Il était lui-aussi très déçu que le nouveau consul soit de Bercy car cela voulait dire qu’il aurait à nouveau un chef au-dessus de lui. Et il n’en avait pas envie mais alors, pas du tout, son adjoint encore moins car lui-aussi avait espéré devenir chef-adjoint de la mission économique. Ce dernier était une ombre. S’il n’y avait pas cette odeur de tabac froid qui le suivait partout, on aurait pu croire qu’il n’existait pas tant il était silencieux et vide. Vide de souffle, d’opinion, de paroles. Un ectoplasme qui avait toutes les qualités que son chef désirait : faire son travail tout en se faisant oublier.

 

Ils avaient pris place à l’intérieur de la berline du consulat accompagné de Madame Tatin, seule représentante de la chancellerie. Tous les autres s’étaient engouffrés dans le mini-van du poste d’expansion économique conduite par Saburō Kuwabataké, un petit papy nippon plus très vif mais bien pratique car il ne se plaignait jamais.

Les premiers étaient arrivés à l’aéroport international du Kansai avec une bonne demi-heure d’avance sur les seconds. Contrairement à Kuwabataké, Shigéru Yamamoto, le chauffeur du consul, un ancien de la Légion étrangère, avait appris à conduire en France et ne tenait pas compte des limitations de vitesse sur les autoroutes de l’archipel. Son collègue, quant à lui, appartenait à l’ancienne école : il avait conduit des minibus pour les élèves d’un collège et la sécurité l’emportait sur tout le reste : il respectait à la lettre le code de la route et s’arrêtait à la totalité des carrefours même s’il avait la priorité au grand dam de ses passagers. Se faire conduire par ce dernier s’apparentait à un véritable calvaire.
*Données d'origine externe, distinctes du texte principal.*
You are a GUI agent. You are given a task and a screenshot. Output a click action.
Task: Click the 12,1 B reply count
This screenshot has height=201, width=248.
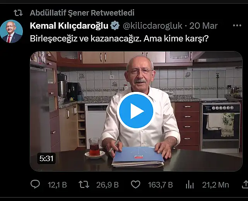57,185
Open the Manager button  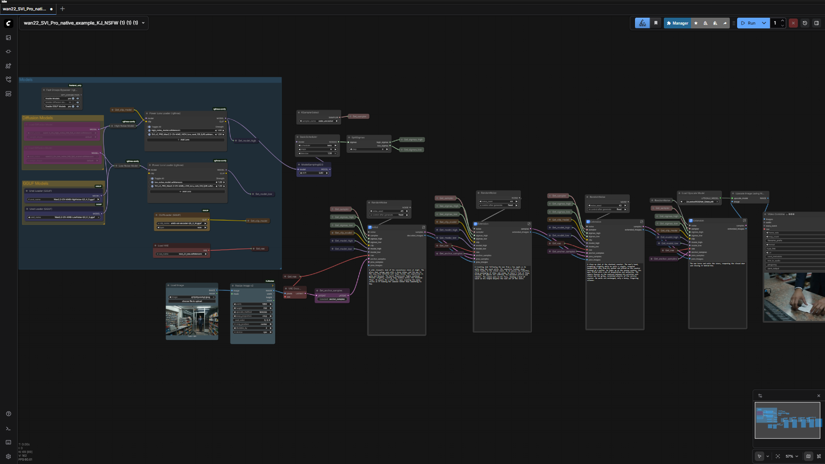point(677,23)
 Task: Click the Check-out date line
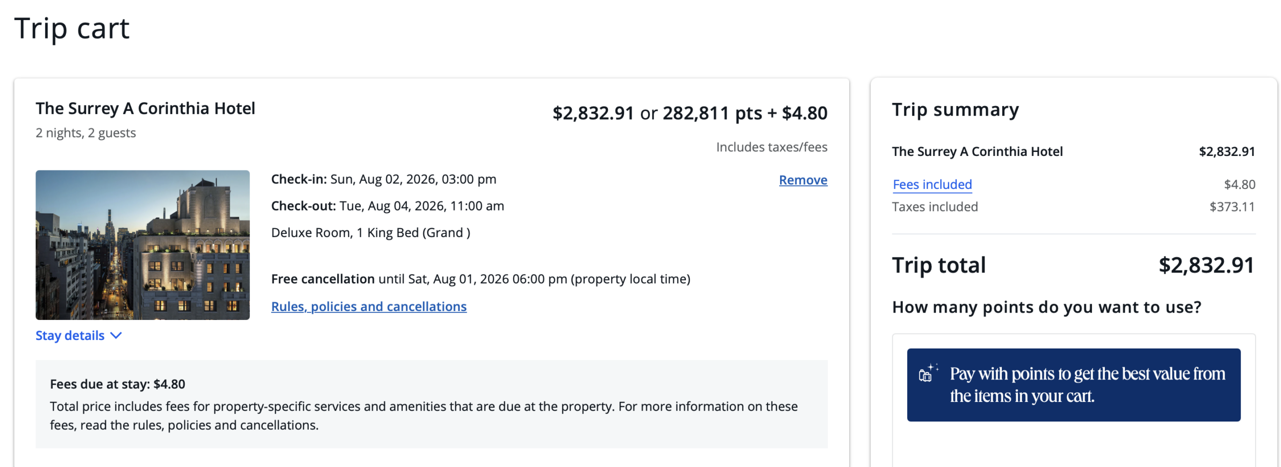387,206
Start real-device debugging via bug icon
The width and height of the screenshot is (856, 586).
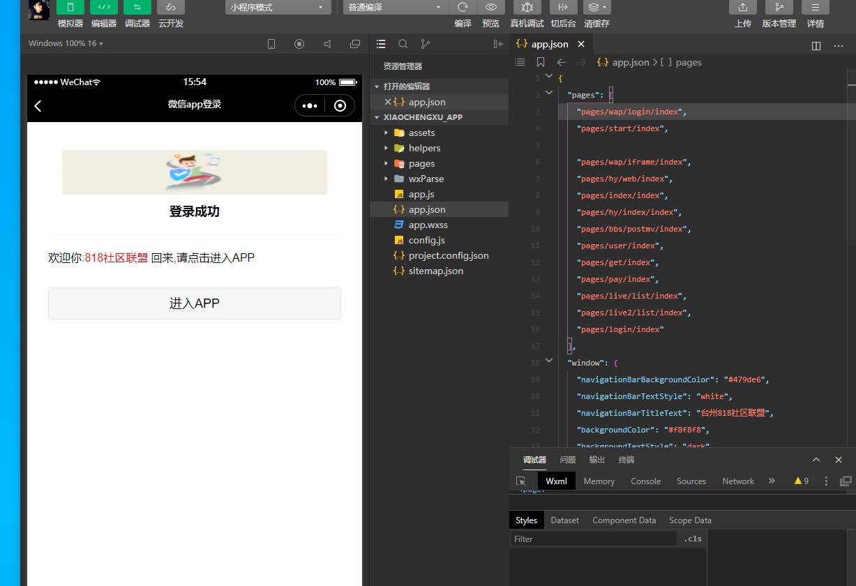coord(527,7)

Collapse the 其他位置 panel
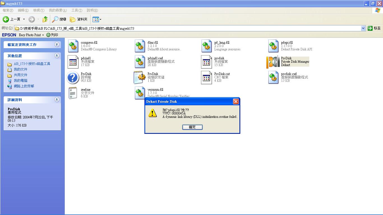click(x=57, y=56)
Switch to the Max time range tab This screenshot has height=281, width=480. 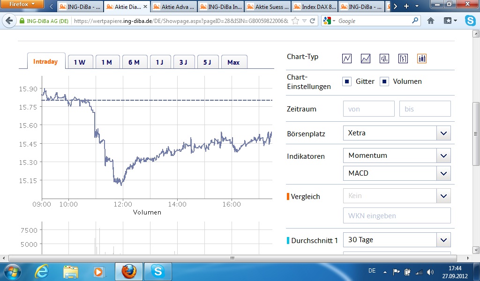point(233,62)
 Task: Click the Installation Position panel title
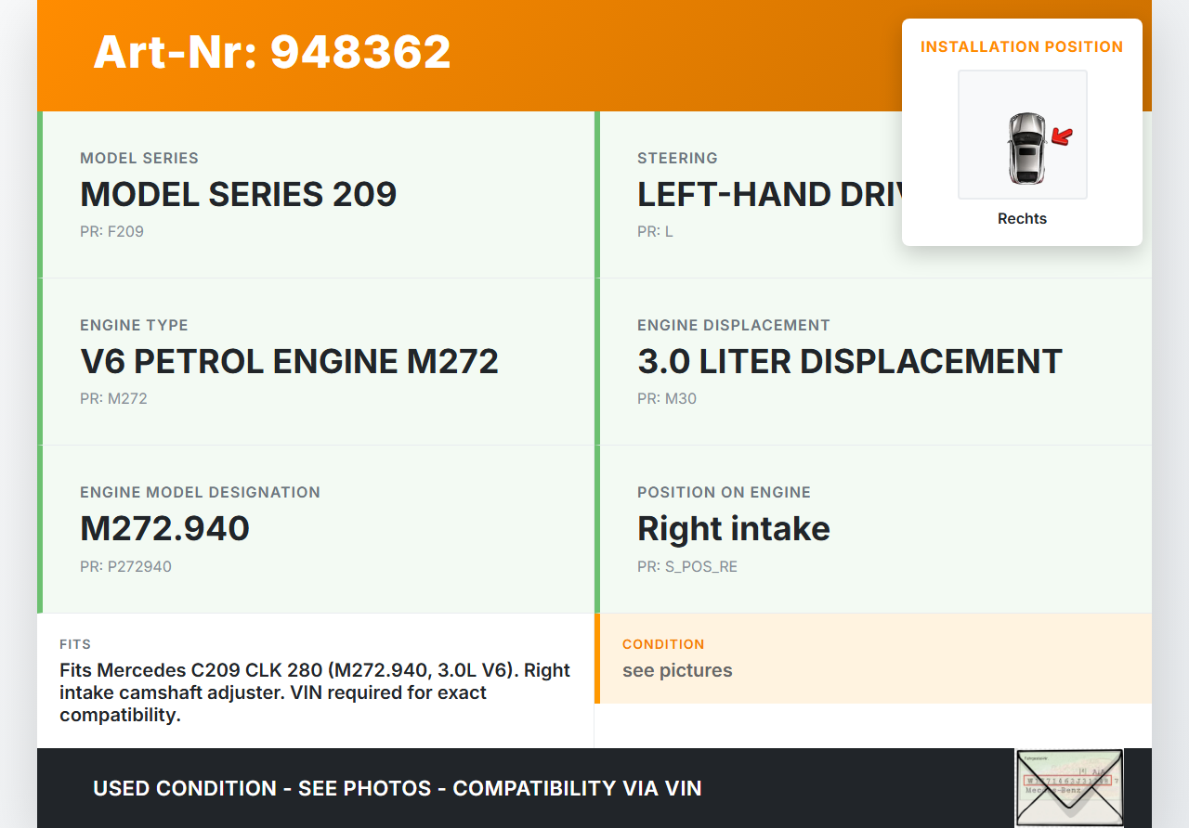1022,46
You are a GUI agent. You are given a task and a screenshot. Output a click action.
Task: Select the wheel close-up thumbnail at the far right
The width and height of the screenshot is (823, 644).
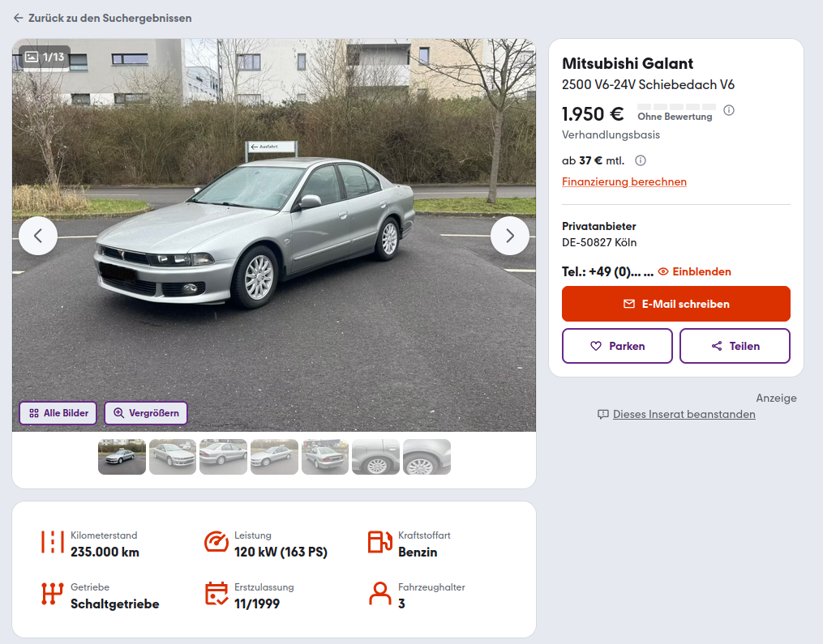[x=427, y=457]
C’est la raison pour laquelle le chef adjoint de la Mission économique et son plus proche collaborateur étaient montés à bord du véhicule conduit par Yamamoto.
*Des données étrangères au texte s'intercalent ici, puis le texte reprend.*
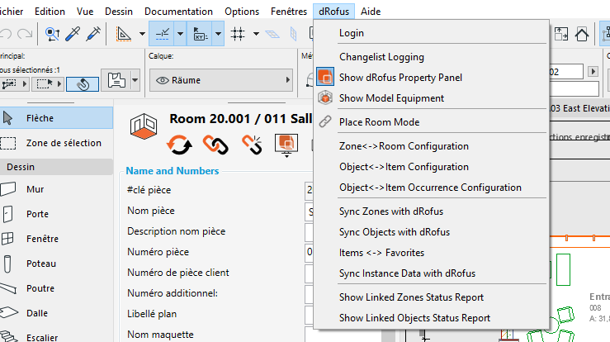This screenshot has height=342, width=610.
Task: Select the Porte door tool
Action: click(x=37, y=214)
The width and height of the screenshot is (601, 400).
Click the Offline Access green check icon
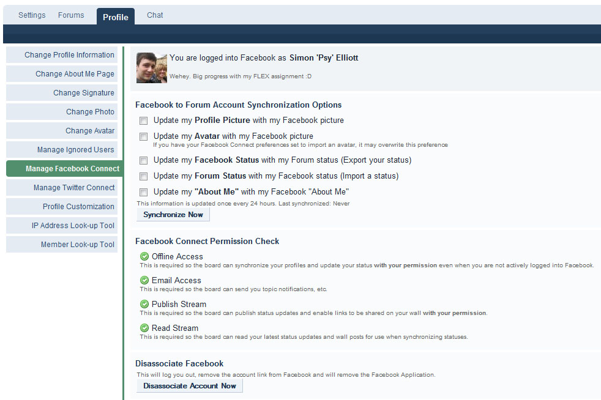144,257
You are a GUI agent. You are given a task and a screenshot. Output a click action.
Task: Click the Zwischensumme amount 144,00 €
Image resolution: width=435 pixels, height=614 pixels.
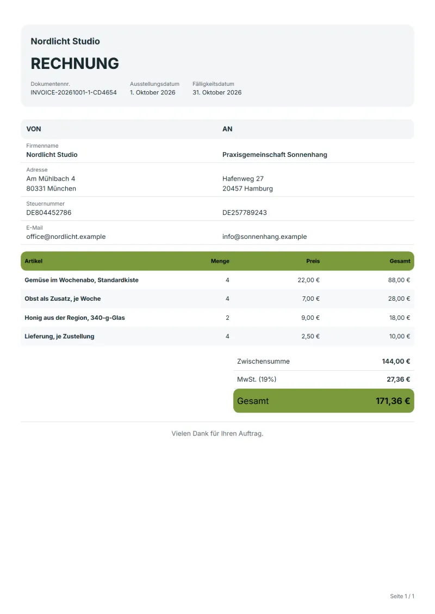[x=396, y=362]
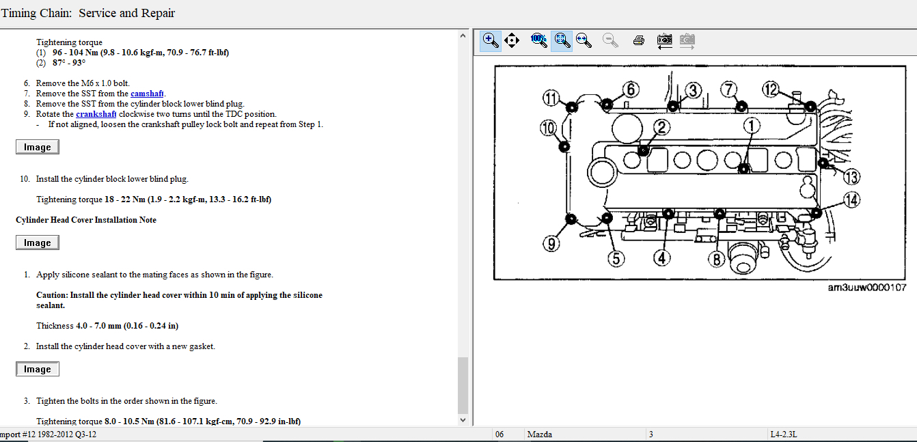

Parvenus à destination et garés juste en dessous d’un panneau « interdiction de stationner », Turbot-Vaquin et son ectoplasme allèrent prendre un café, laissant en plan Madame Tatin et le chauffeur devant la porte des arrivées. Ils ne revinrent que trente minutes plus tard rejoindre le petit groupe au grand complet.

Même les deux jeunes stagiaires frais émoulus de leur école de commerce avaient fait le déplacement. On les avait surnommés Laurel et Hardy car autant l’un était petit, brun, maigre, chétif et « lunetteux », autant l’autre était grand, blond, un début de bidoche et expansif.
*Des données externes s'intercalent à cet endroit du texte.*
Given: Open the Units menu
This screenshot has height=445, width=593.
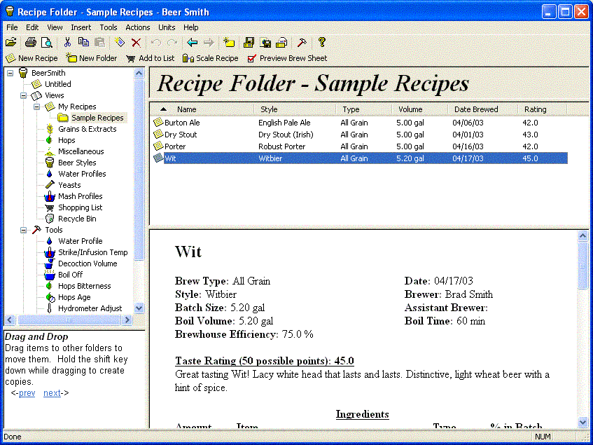Looking at the screenshot, I should tap(167, 27).
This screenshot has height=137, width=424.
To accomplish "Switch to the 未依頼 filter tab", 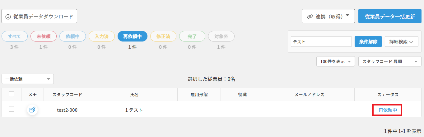I will pyautogui.click(x=44, y=37).
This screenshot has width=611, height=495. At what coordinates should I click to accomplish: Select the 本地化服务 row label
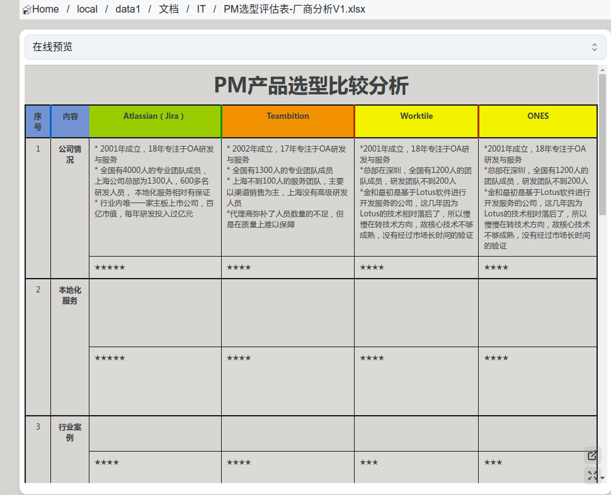coord(70,296)
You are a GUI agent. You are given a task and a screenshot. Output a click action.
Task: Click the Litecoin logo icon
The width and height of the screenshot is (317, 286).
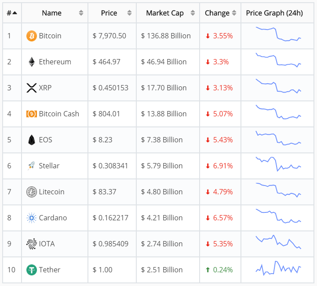(32, 192)
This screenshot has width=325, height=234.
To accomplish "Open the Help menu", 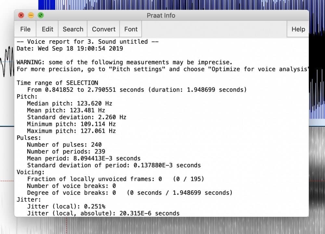I will tap(298, 29).
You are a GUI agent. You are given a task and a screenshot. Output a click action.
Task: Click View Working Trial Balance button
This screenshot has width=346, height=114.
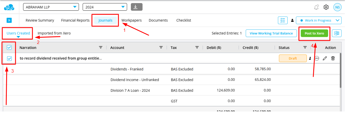pos(271,33)
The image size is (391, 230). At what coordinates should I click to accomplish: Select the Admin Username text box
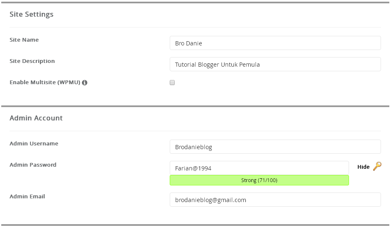point(275,147)
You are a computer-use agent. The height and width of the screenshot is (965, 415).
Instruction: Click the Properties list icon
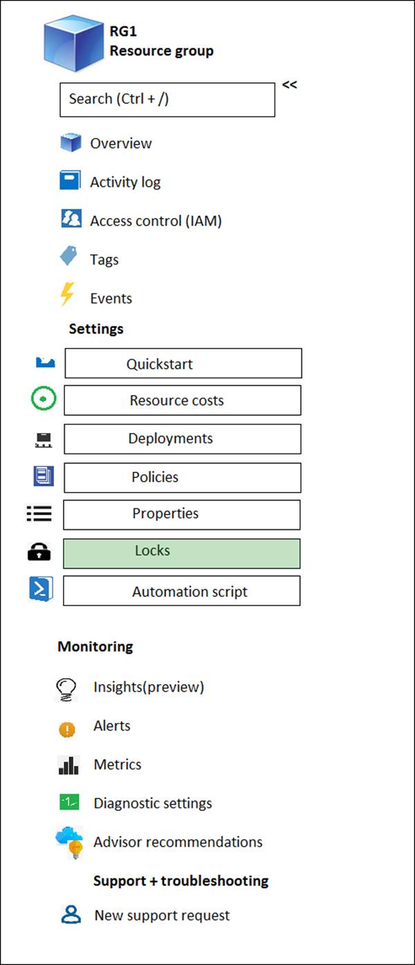tap(39, 513)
Le premier avait appris le japonais en cours du soir, le second passait chacune de ses soirées auprès d’une Japonaise différente. Quelquefois, il sortait en compagnie d’une Coréenne ou une Chinoise mais cela lui importait peu : elles se ressemblaient toutes de toute façon.

Le personnel local était représenté par Aiko Kuruma, la secrétaire particulière du responsable de la Mission. Elle avait environ soixante ans. À croire qu’à chaque année, elle devait rajouter une couche de fond de teint tant l’épaisseur de son maquillage était impressionnante. Ses yeux étaient trop grands pour être naturels et son incapacité à cligner des paupières lui donnait un air d’éternel étonnement couronné par une chevelure permanentée et crêpée à l’ancienne.

 Si l’on ajoutait à l’ensemble de cet aréopage, les deux chauffeurs, cela constituait un mélange hétéroclite et brimbalant qui résumait assez bien l’état de l’amitié franco-nipponne.